- **TASK INSTRUCTIONS**
From the entries below, return only the lines starting at the one that contains "You are a computer-use agent. The image" and ending at the one that contains "The height and width of the screenshot is (1080, 2042).", exactly as they stand.

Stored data
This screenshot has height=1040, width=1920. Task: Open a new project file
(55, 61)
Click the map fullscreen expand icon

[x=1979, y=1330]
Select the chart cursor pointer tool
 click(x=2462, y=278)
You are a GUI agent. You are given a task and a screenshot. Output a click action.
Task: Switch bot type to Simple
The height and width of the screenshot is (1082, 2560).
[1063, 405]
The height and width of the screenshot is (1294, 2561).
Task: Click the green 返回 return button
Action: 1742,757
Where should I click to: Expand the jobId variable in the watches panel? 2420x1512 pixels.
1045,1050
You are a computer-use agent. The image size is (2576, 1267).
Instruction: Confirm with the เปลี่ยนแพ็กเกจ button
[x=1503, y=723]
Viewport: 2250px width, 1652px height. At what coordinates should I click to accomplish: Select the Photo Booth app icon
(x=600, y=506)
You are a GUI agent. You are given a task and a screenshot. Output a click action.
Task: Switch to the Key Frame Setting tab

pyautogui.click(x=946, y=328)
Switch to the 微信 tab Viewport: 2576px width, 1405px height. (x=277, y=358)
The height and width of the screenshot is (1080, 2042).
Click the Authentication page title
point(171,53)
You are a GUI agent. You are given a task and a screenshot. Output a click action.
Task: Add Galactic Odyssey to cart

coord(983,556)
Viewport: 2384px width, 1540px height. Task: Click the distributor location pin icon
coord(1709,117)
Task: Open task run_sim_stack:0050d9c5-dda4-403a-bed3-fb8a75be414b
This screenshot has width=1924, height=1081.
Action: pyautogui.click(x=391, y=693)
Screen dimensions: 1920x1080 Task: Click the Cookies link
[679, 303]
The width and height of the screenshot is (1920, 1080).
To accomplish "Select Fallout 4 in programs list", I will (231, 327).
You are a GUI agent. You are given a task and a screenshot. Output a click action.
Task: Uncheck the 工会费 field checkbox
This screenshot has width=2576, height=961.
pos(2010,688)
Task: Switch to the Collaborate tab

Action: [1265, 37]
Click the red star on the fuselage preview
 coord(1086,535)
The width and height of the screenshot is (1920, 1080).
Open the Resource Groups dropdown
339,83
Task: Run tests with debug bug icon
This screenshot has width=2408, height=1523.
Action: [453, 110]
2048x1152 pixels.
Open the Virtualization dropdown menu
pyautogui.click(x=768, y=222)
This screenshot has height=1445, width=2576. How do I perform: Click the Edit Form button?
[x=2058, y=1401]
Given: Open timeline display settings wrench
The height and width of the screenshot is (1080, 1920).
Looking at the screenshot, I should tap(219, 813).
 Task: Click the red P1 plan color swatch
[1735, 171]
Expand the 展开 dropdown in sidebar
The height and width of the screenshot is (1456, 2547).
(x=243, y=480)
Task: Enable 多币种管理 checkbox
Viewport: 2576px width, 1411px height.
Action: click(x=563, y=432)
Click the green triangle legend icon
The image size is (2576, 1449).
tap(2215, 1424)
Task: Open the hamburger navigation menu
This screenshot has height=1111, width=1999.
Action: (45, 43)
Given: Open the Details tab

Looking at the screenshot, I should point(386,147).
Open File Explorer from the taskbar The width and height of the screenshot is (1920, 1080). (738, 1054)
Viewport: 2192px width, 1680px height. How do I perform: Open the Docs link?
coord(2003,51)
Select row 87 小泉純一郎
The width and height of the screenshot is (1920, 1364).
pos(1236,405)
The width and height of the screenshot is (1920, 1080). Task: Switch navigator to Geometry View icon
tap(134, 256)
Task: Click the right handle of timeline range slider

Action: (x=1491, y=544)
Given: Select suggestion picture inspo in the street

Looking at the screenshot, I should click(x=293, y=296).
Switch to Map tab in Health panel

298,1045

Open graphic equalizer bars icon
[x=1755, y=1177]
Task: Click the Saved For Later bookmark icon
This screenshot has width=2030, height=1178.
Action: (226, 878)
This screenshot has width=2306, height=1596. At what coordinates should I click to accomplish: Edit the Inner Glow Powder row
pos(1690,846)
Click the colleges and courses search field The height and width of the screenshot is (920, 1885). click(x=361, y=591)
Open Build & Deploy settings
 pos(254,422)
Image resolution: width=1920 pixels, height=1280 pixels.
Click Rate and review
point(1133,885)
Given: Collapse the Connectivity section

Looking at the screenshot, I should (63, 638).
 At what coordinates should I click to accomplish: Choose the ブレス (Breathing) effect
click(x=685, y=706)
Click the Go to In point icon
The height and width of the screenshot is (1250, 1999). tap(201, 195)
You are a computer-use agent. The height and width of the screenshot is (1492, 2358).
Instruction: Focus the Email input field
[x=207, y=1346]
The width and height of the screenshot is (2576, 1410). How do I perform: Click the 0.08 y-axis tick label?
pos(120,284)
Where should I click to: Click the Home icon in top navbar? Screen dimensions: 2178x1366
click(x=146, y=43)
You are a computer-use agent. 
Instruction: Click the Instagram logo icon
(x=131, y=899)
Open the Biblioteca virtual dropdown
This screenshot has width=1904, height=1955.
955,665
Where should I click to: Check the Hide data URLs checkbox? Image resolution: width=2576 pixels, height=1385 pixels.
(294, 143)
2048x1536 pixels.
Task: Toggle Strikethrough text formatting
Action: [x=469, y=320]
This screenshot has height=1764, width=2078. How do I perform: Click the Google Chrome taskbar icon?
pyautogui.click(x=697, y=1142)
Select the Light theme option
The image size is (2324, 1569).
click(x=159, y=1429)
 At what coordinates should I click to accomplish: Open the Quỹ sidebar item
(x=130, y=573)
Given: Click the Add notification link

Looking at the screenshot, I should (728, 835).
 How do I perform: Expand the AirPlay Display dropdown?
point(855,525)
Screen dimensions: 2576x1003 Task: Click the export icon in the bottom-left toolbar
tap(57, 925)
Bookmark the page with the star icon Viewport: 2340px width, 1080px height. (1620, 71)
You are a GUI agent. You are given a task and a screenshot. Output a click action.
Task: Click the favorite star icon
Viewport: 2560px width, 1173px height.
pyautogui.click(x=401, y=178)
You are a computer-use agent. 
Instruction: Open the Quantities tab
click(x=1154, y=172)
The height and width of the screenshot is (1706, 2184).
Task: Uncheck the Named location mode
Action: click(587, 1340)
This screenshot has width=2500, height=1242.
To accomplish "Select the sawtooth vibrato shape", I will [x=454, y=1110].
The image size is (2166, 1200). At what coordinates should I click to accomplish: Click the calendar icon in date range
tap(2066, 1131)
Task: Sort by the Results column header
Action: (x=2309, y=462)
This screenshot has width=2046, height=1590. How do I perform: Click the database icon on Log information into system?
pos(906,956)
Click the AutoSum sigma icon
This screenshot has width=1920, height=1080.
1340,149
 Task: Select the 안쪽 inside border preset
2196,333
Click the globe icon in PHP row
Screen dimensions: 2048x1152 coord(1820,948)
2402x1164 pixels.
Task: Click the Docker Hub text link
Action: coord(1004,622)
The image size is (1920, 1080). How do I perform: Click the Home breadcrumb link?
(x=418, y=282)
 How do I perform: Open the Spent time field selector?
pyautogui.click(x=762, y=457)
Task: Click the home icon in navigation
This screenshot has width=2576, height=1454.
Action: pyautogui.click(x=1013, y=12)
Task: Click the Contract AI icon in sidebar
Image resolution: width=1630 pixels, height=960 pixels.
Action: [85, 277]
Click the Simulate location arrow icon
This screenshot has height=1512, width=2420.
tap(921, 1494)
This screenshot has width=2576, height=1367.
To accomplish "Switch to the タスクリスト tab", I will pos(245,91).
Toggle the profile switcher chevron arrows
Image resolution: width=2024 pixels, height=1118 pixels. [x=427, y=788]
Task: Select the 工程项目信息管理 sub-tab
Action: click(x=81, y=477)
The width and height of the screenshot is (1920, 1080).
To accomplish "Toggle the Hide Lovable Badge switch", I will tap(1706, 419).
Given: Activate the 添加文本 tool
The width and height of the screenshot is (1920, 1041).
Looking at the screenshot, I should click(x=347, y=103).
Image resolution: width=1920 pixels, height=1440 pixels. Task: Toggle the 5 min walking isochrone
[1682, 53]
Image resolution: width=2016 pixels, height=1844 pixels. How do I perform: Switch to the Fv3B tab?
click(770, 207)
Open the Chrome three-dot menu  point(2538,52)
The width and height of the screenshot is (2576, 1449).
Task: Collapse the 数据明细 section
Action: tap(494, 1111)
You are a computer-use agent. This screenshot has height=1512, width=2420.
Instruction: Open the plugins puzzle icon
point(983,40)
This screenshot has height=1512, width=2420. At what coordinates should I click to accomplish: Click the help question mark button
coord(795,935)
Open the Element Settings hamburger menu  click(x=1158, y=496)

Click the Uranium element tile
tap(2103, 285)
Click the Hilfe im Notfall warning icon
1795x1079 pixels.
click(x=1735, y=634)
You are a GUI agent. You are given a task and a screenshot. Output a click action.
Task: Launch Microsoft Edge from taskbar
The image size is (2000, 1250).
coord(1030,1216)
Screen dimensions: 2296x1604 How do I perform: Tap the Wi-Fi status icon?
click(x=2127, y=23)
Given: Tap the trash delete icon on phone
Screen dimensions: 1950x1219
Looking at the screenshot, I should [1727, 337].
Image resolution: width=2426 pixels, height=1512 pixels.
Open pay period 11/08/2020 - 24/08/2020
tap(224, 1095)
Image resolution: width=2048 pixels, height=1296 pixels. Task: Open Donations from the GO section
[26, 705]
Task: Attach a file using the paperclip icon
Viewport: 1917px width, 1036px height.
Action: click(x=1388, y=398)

- **WRITTEN SOLUTION**
You are a computer-use agent. The image size is (2576, 1267).
Instruction: Confirm with the เปลี่ยนแพ็กเกจ button
[x=1503, y=723]
Viewport: 2250px width, 1652px height. At what coordinates should I click to accomplish: Select the Photo Booth app icon
(x=600, y=506)
You are a GUI agent. You are given a task and a screenshot. Output a click action.
Task: Switch to the Key Frame Setting tab

pyautogui.click(x=946, y=328)
Switch to the 微信 tab Viewport: 2576px width, 1405px height. (x=277, y=358)
The height and width of the screenshot is (1080, 2042).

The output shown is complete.